Published on May 4th, 2015 | by Mike Ainscoe0
Skinny Lister Reviews Round Up
Live at the Deaf Institute 28.4.15
‘Down On Deptford Broadway’ CD/DL/vinyl
As always it’s been quite a busy time for Skinny Lister, but so it should be for one of the hardest gigging bands on the circuit. They’ve always gadded about somewhere in North America or Japan over the last couple of years, but have played several times in Manchester: upstairs at the tiny Kings Arms and the Night & Day as well as supporting slots with Frank Turner, Boy George and The Levellers. They get around, but then, they must have to gig relentlessly to maintain the payments for their rum consumption.
The Deaf Institute is a perfect venue for The Skinnies, with a bar along the whole of one wall, very useful when your double bass player walks along it and then crowd surfs (with the double bass all the time naturally) back to the stage. Where that stands with health and safety or whether there was a risk assessment as part of the pre gig ritual we shall never know, yet along with the flagon of rum being passed around the crowd (nothing wrong with dozens of people swigging from the same container is there?), and Lorna Thomas taking to the floor for a waltz in ‘Seventeen Summers’, it’s part and parcel of the Skinny’s show.
On the more deep than wide Deaf Institute stage, all five Skinnies, plus the addition of a drummer to the live line up at the rear, stood literally shoulder to shoulder pounding out infectiously riotous songs and sea shanties all accompanied by more “too-rye-ayes” than Dexy’s could shake a fist at and with a packed audience joining in with gusto. Raised hands or raised fists of triumph? More likely a raised pint glass. A couple of down time moments in the set (‘Colours’ and Lorna’s ‘Bonny Away’) were the only concessions in seventy five minutes, verging on twenty songs of non stop high octane folk with a dash of rebellious punk attitude, which the purists would find too far removed from traditional folk music. An abiding memory is standing behind a lady at the front barrier with her hands over her ears during the Skinny set at Cambridge Folk Festival last year.

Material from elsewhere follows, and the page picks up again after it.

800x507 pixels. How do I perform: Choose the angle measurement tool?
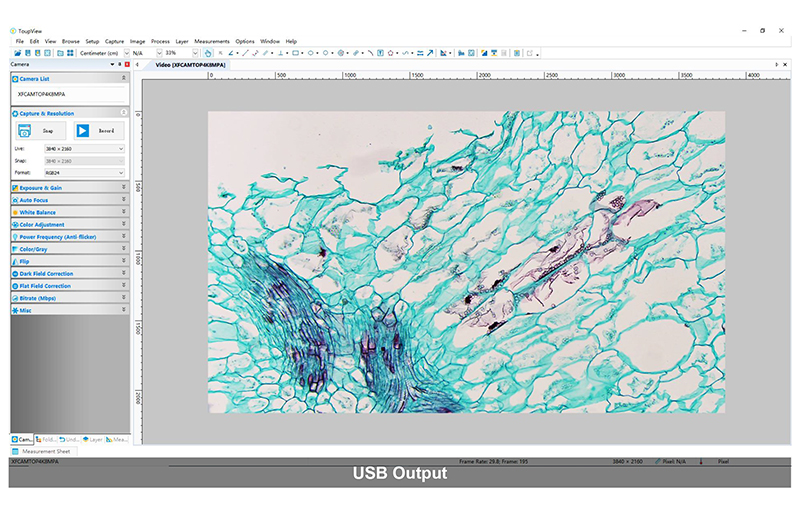click(231, 53)
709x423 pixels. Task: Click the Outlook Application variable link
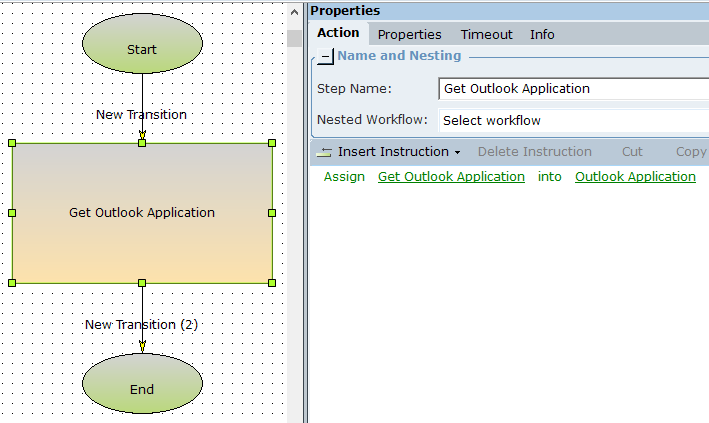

They could well be The Pogues younger cousins, picking up the mantle of a band with a philosophy based on hard drinking yet fully immersed in enjoying life to the full. The bouncing floor and even more bouncing stage, where the bass drum had to be braced against an instrument box to stop it shifting forward, were testament to everyone buying into that philosophy. Even Brian, the dad of a bloke at the front, who remained rooted at the back against the bar must have been impressed.
Sean McGowan, the self professed “barman and toilet cleaner from Southampton” was the man in the traditional Sonic Bandwagon ‘always see the support band’ position. Confessing to never having played to such a quiet crowd in Manchester, it was great for him to be heard but also slightly scary. “It feels like I’m in my nan’s” obviously referring to the original bay window/velvet curtain /heavy wallpaper which is the style of the Deaf Institute. Think along the lines of Beans On Toast with a hint of Billy Bragg with a delivery more cockney than cockney itself. He fits into the category where basic musicianship is complemented by some clever lyrics. the combination shows that songwriting and singing is as much about passion and feel rather than technical ability.

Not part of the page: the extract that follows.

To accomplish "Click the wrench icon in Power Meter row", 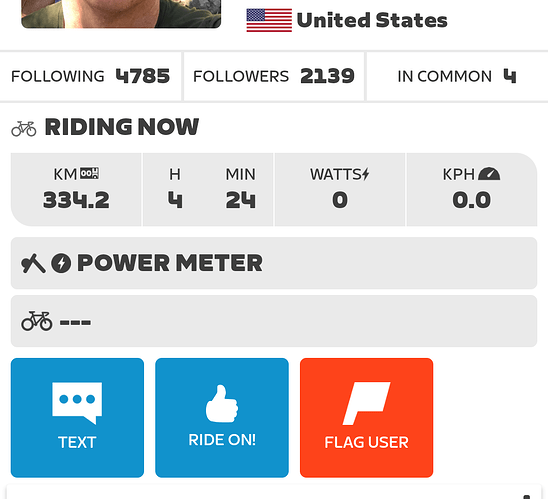I will click(x=33, y=263).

Skinny Lister’s recently released second album, ‘Down On Deptford Broadway’ (also available on vinyl for the audiophiles) can’t be accused of not delivering the goods. They’ve carved their niche and know what they’re doing and how to do it well. They’ve also been road testing these songs for quite a while now so it’s no surprise that the recorded performance on the album is relaxed and loose – far more so than on the debut ‘Forge & Flagon’, where they possibly had to tone it down a bit, being their first album and all. ‘Down On Deptford Broadway’ shows no signs of anything being toned down and is much more akin to what the spirit of Skinny Lister is about and what you’d hear in a live show. Obviously tied by the restrictions of a studio it does at least go quite some way to the live experience.
It’s also a bolder selection of material, being less of the reflective and slower paced material which took a chunk of ‘Forge & Flagon’, and much more full on and energetic. They’ve paid their dues with all the gigging and the first album, and you feel like they’re now starting to appear on record as they’d like to sound. The belters come in the form of ‘Raise A Wreck’, another unruly and possibly debauched sea shanty which loosens the shackles at the start of the album, ‘Six Whiskies’ (perfect for making your way home at the end of a drunken night), the lead single ‘Cathy’ and ‘Ten Thousand Voices’ although it’s hard not to list most of the record. ‘This Is War’ kicks off in a lively Pogues style jiggery folkery frenzy before another fist clenching, air punching chorus all accompanies with a bottle of beer in the hand naturally.
Skinny Lister have created not so much a monster, but a reputation which is continuing to grow, and in the words of ‘George’s Glass’ have crafted a song which isn’t just a tribute to Lorna and Max’s dad, but a chorus which may well end up rivalling The Levellers’ one way of life clarion call.